血管内皮生长因子复合纳米羟基磷灰石人工骨修复兔桡骨缺损

Repairing bone defects with vascular endothelial growth factor/nano-hydroxyapatite composite artificial bone

背景:血管内皮生长因子能促进血管内皮生长和血管生成,但其半衰期短,代谢降解快,不能在局部形成有效浓度。目的:观察血管内皮生长因子复合纳米羟基磷灰石人工骨修复兔桡骨缺损的效果。设计、时间及地点:随机分组设计、动物对照观察,于2006-12/2007-11在深圳市药检所实验室及深圳市第二人民医院中心实验室完成。材料:清洁级雄性新西兰大白兔60只。纳米羟基磷灰石人工骨,孔隙直径100～250μm,孔隙率为90%,将血管内皮生长因子165与纤维蛋白原混合液均匀黏附于纳米羟基磷灰石人工骨各孔道支架表面,再利用凝血酶原吸附在最外层,形成一层膜状结构,包埋血管内皮生长因子,使其维持蛋白活性并达到缓释目的。方法:建立兔单侧桡骨1cm缺损动物模型60只,按随机数字表法分为3组,血管内皮生长因子/纳米羟基磷灰石组、纳米羟基磷灰石组、羟基磷灰石对照组,每组20只。骨缺损处分别植入血管内皮生长因子与纳米羟基磷灰石人工骨、单纯纳米羟基磷灰石人工骨、普通羟基磷灰石人工骨。主要观察指标:植入后2,4,8,12周分别行X射线、组织学、免疫组织化学检查,观察人工骨早期血管化及成骨情况。结果:60只兔均进入结果分析。各时间点血管内皮生长因子复合纳米羟基磷灰石组X射线和组织学评价骨形成情况均高于纳米羟基磷灰石组、羟基磷灰石对照组,差异有显著性意义(P<0.05)。免疫组织化学染色结果表明,复合血管内皮生长因子的纳米羟基磷灰石人工骨、单纯纳米羟基磷灰石人工骨均可见新骨形成,前者早期血管化更明显,新骨形成更快,量更大,骨缺损修复能力明显优于后者。结论:血管内皮生长因子可促进纳米羟基磷灰石人工骨早期血管化,能加快骨缺损的修复。

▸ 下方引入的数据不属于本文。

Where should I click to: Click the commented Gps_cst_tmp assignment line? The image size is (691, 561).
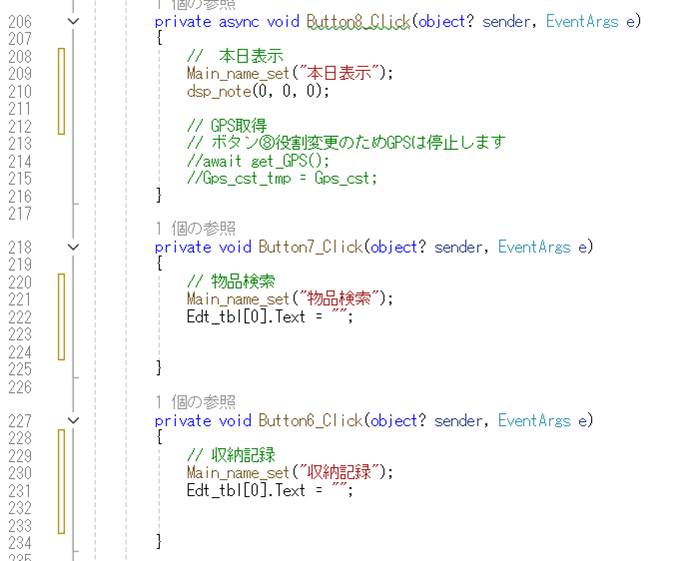coord(281,179)
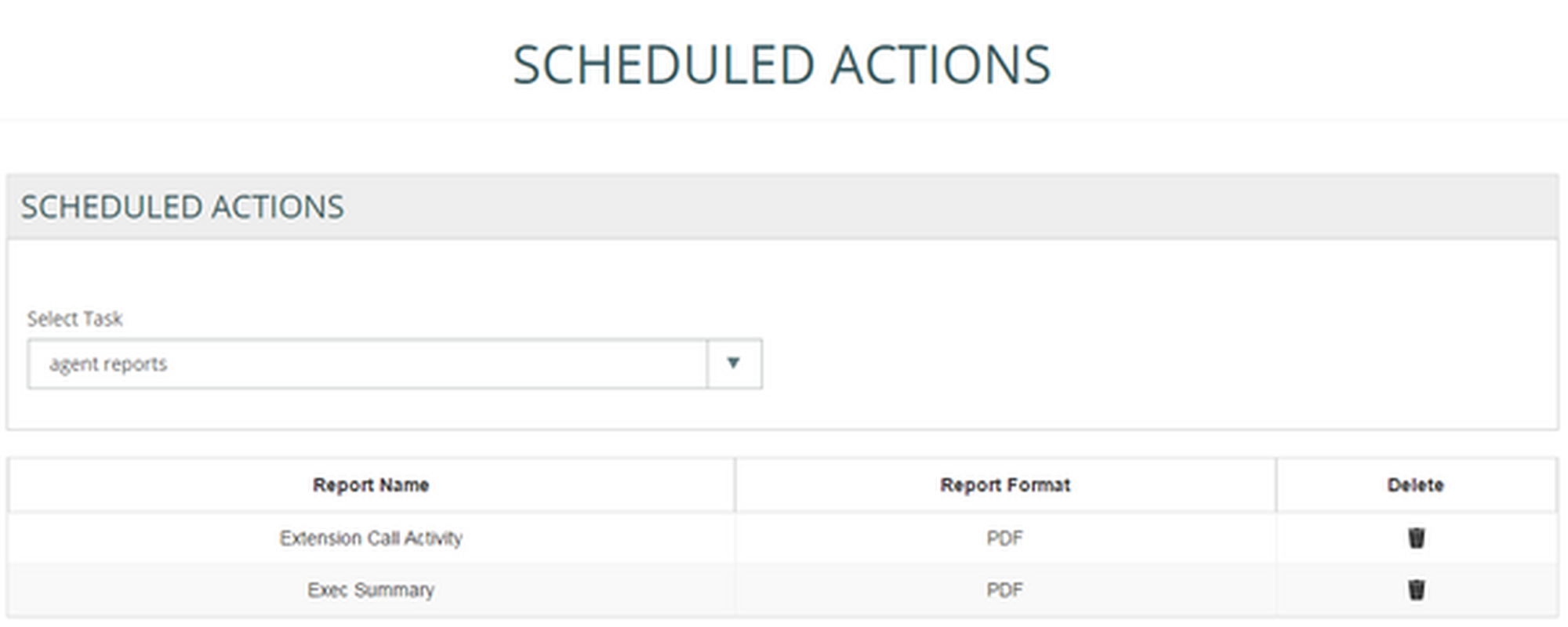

BACKGROUND： Vascular endothelial growth factor （VEGF） could improve the growth of vascular endothelial cells and the formation of blood vessels, but its half-life is so short, metabolism is so fast, that it could not form the effective concentration in local site. OBJECTIVE： To observe the capability of VEGF/nano-hydroxyapatite （n-HA） artificial bone graft in the repairs of rabbit radius defect. DESIGN, TIME AND SETTING： The experiment, a randomized control animal study, was performed in the laboratory of Shenzhen Institute for Drug Control and the central laboratory of Shenzhen Second People＇s Hospital from December 2006 to November 2007. MATERIALS： A total of 60 New Zealand male white rabbits of clean grade were recruited. The n-HA artificial bone was used, at a porosity 90% and pore diameter 100-250 μm. VEGF165 combining with fibrinogen were stick on the surface of n-HA artificial bone. By means of prothrombin B, a membrane structure was formed, embedding VEGF and exhibiting delayed release function. METHODS： All rabbits were induced 1-cm animal models with radius defect, and randomly divided into 3 groups, namely VEGF/n-HA group, n-HA group and HA control group, with 20 rabbits in each group. MAIN OUTCOME MEASURES： The vascularization and bone formation of artificial bone implanted into the defect area were evaluated by gross observation, X-ray, histological and immunohistochemical analysis at 2, 4, 8 and 12 weeks postoperatively. RESULTS： Sixty rabbits were involved in the result analysis. Results of X-ray and histology demonstrated the bone formation at each time point of VEGF/n-HA group was significantly higher compared to the n-HA group and HA control group （P 〈 0.05）. Immunohistochemical analysis substantiated that, new bone formation is clearly detectable in the VEGF/n-HA group and HA control group, and the former one was superior to the latter one regarding the vascularization and formation, thus indicating better ability of the defect repairs. CONCLUSION： VEGF has good function to promote early vascularization of the n-HA and improve the repair of bone defects.